■ Your objective
The required output is the exact run of lines below that opens at the line with "Screenshot is 304x2576." and closes at the line with "Коментар (39, 1290)".

■ The data

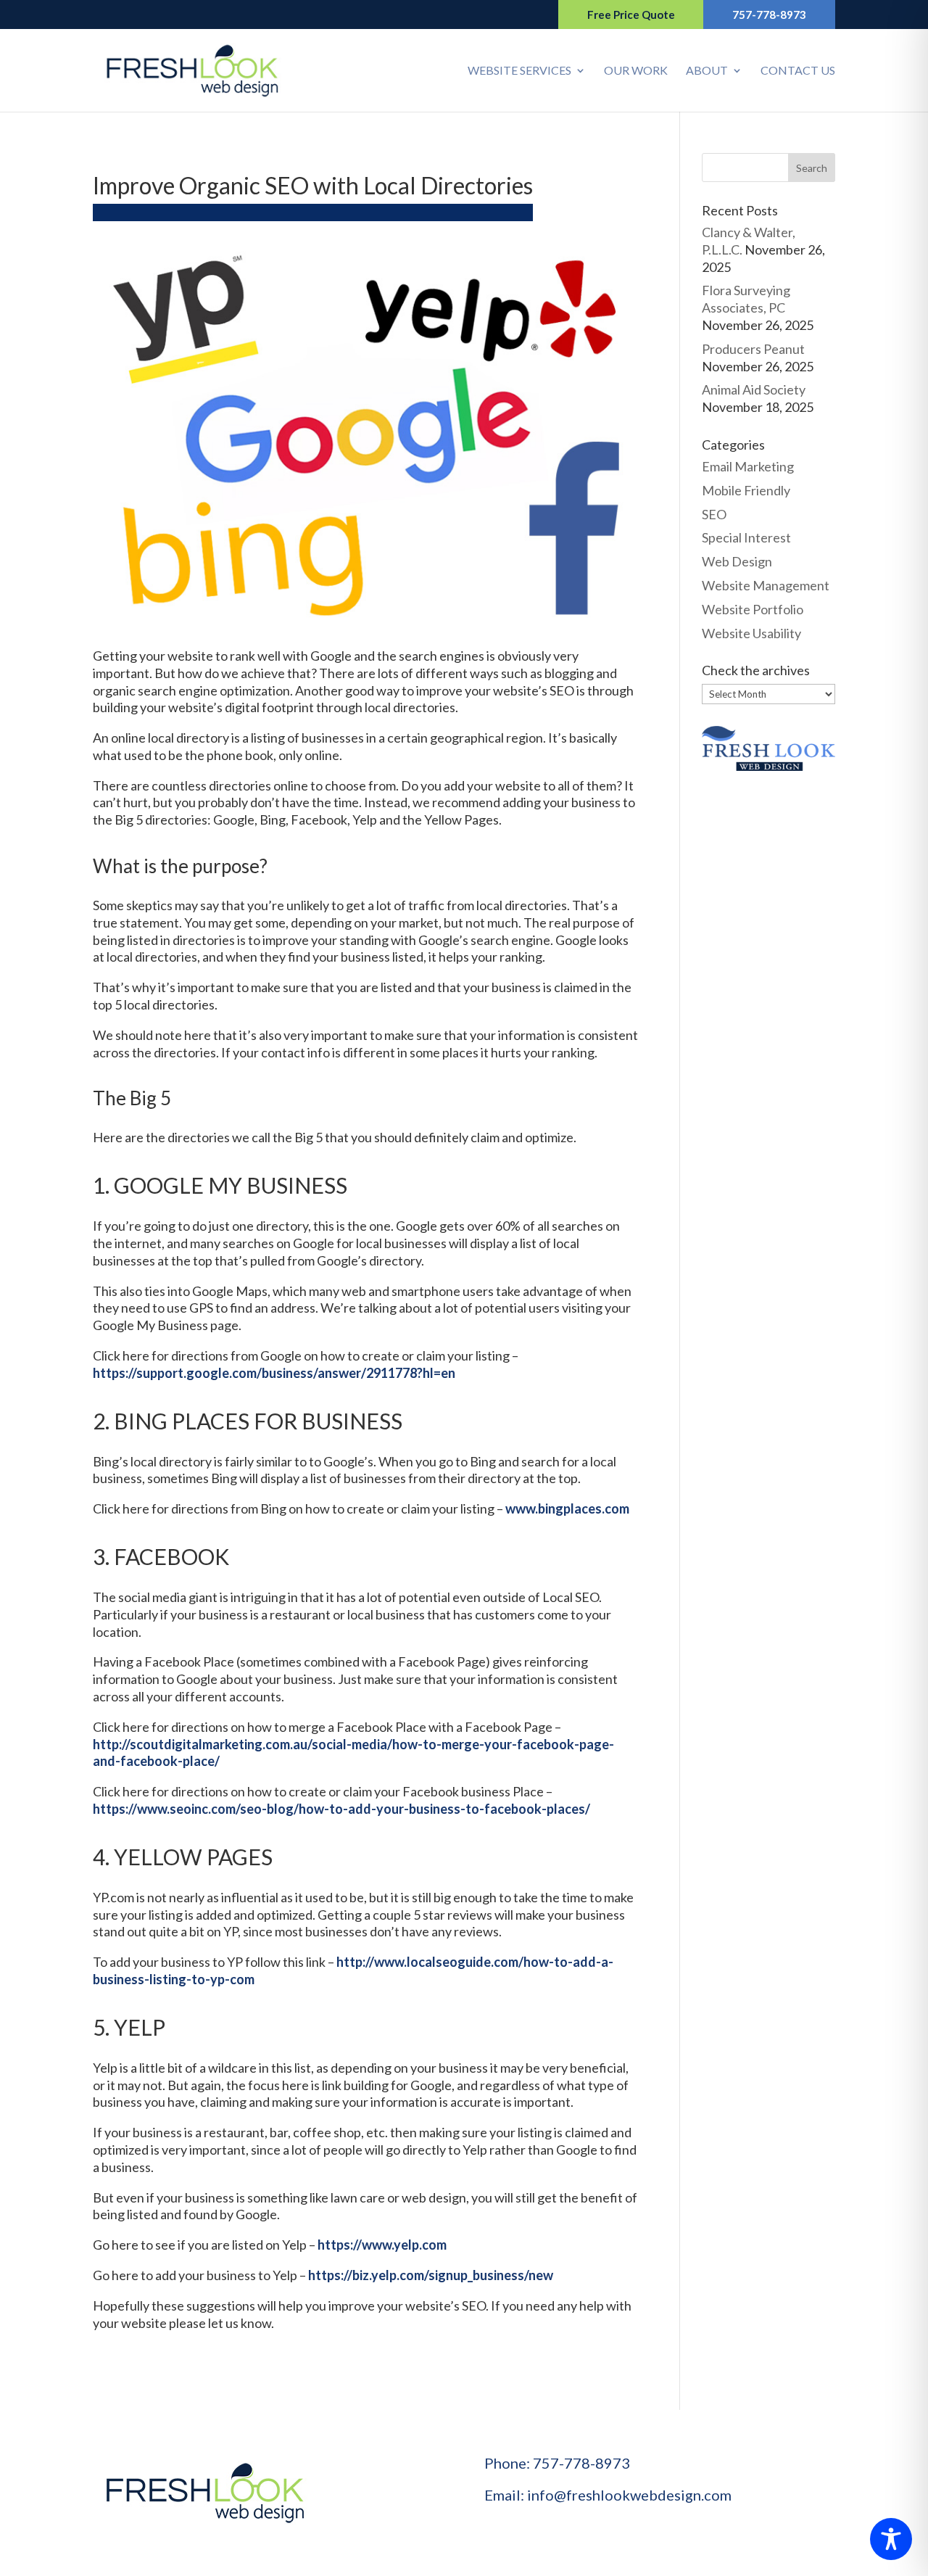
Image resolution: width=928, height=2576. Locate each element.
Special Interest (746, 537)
==
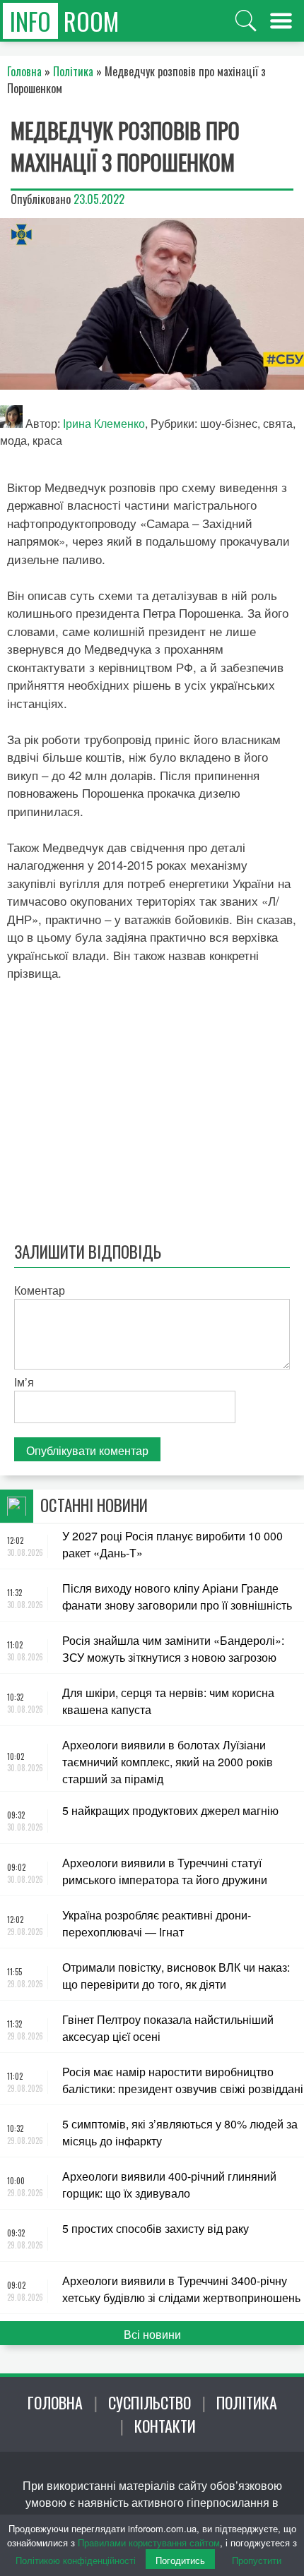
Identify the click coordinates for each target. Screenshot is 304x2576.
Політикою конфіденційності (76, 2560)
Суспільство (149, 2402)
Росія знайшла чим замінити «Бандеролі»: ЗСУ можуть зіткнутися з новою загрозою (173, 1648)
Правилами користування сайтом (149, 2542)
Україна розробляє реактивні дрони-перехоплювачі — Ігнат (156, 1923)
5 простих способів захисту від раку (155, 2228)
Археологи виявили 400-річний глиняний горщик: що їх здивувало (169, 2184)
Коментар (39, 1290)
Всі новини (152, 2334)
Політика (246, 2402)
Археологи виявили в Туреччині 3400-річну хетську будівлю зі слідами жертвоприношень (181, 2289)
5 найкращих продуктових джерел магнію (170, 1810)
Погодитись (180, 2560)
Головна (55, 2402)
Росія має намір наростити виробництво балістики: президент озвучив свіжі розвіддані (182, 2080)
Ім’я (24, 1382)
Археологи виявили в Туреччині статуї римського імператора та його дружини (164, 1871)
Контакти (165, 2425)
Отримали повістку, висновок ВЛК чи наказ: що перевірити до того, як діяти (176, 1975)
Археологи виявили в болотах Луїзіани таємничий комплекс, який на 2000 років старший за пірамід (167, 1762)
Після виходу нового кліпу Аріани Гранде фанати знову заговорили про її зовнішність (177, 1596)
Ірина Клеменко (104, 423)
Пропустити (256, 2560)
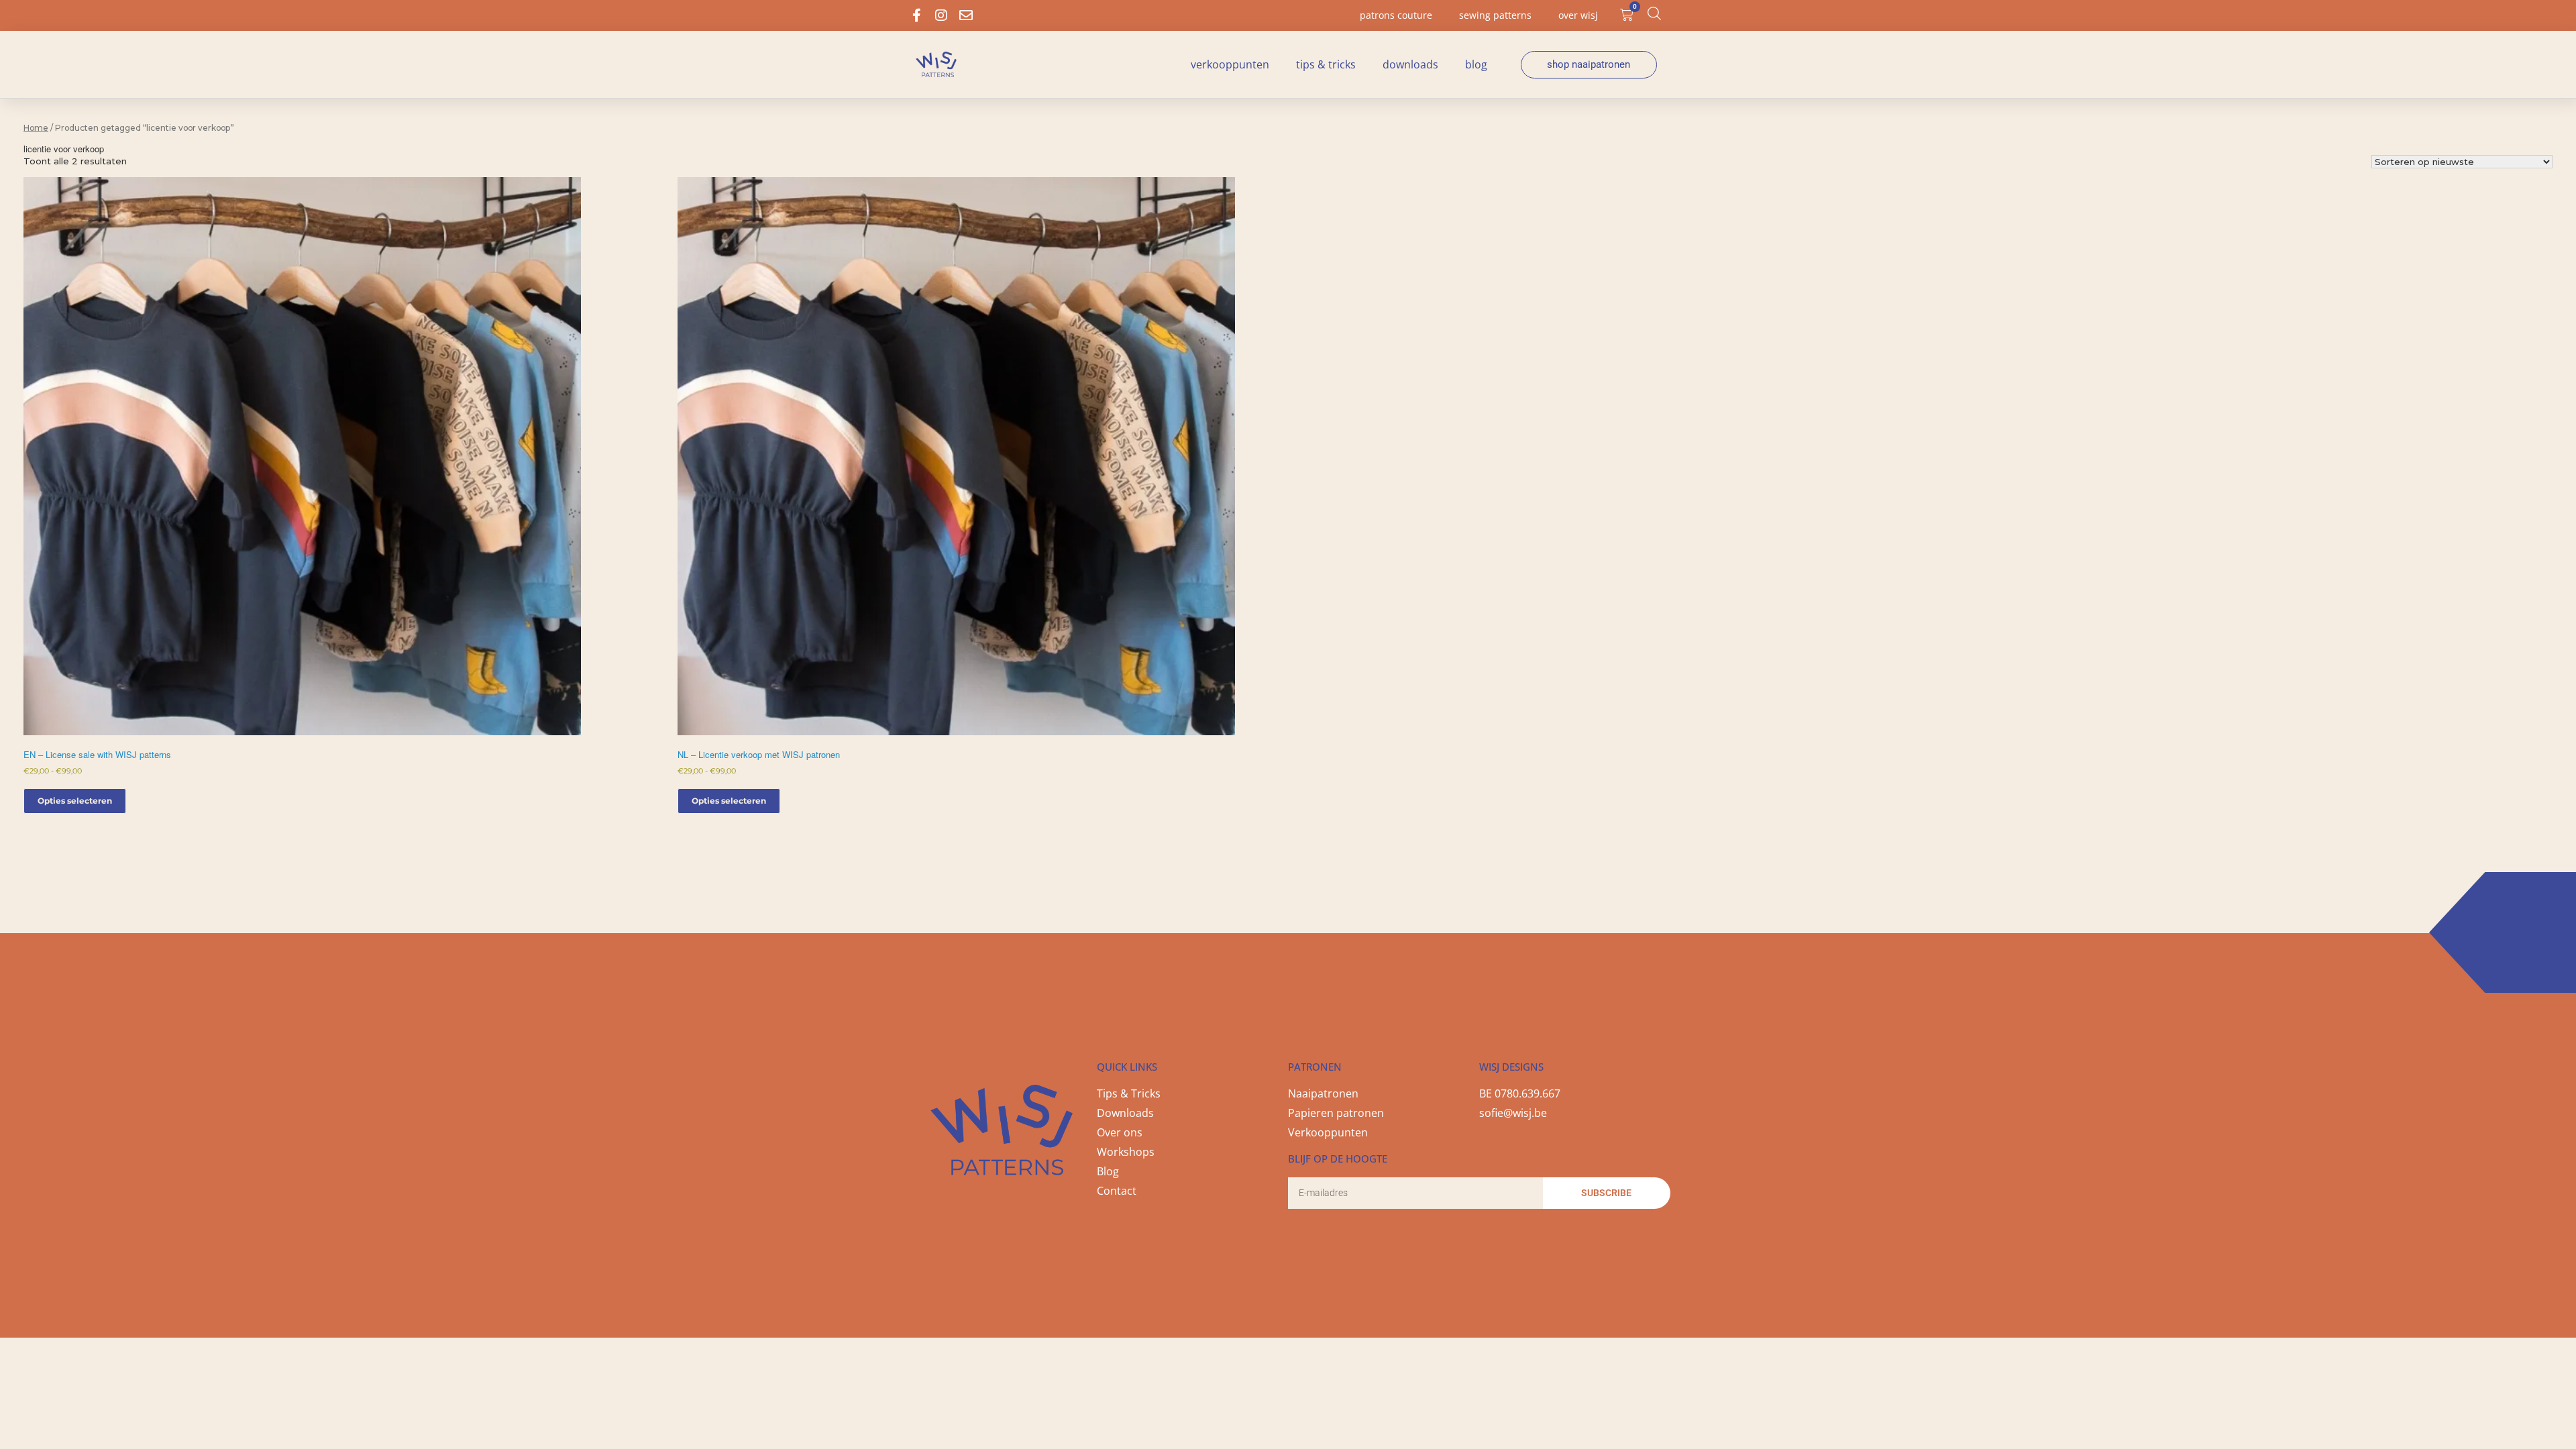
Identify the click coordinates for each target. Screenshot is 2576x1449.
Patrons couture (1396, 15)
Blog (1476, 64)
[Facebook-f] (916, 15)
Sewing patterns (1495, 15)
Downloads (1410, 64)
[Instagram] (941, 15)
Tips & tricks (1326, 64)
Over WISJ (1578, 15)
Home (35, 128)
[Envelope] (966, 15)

■ Task response
Identify the click coordinates for each target. Screenshot is 304x2576.
Політикою конфіденційності (76, 2560)
Суспільство (149, 2402)
Росія знайшла чим замінити «Бандеролі»: ЗСУ можуть зіткнутися з новою загрозою (173, 1648)
Правилами користування сайтом (149, 2542)
Україна розробляє реактивні дрони-перехоплювачі — Ігнат (156, 1923)
5 простих способів захисту від раку (155, 2228)
Археологи виявили 400-річний глиняний горщик: що їх здивувало (169, 2184)
Коментар (39, 1290)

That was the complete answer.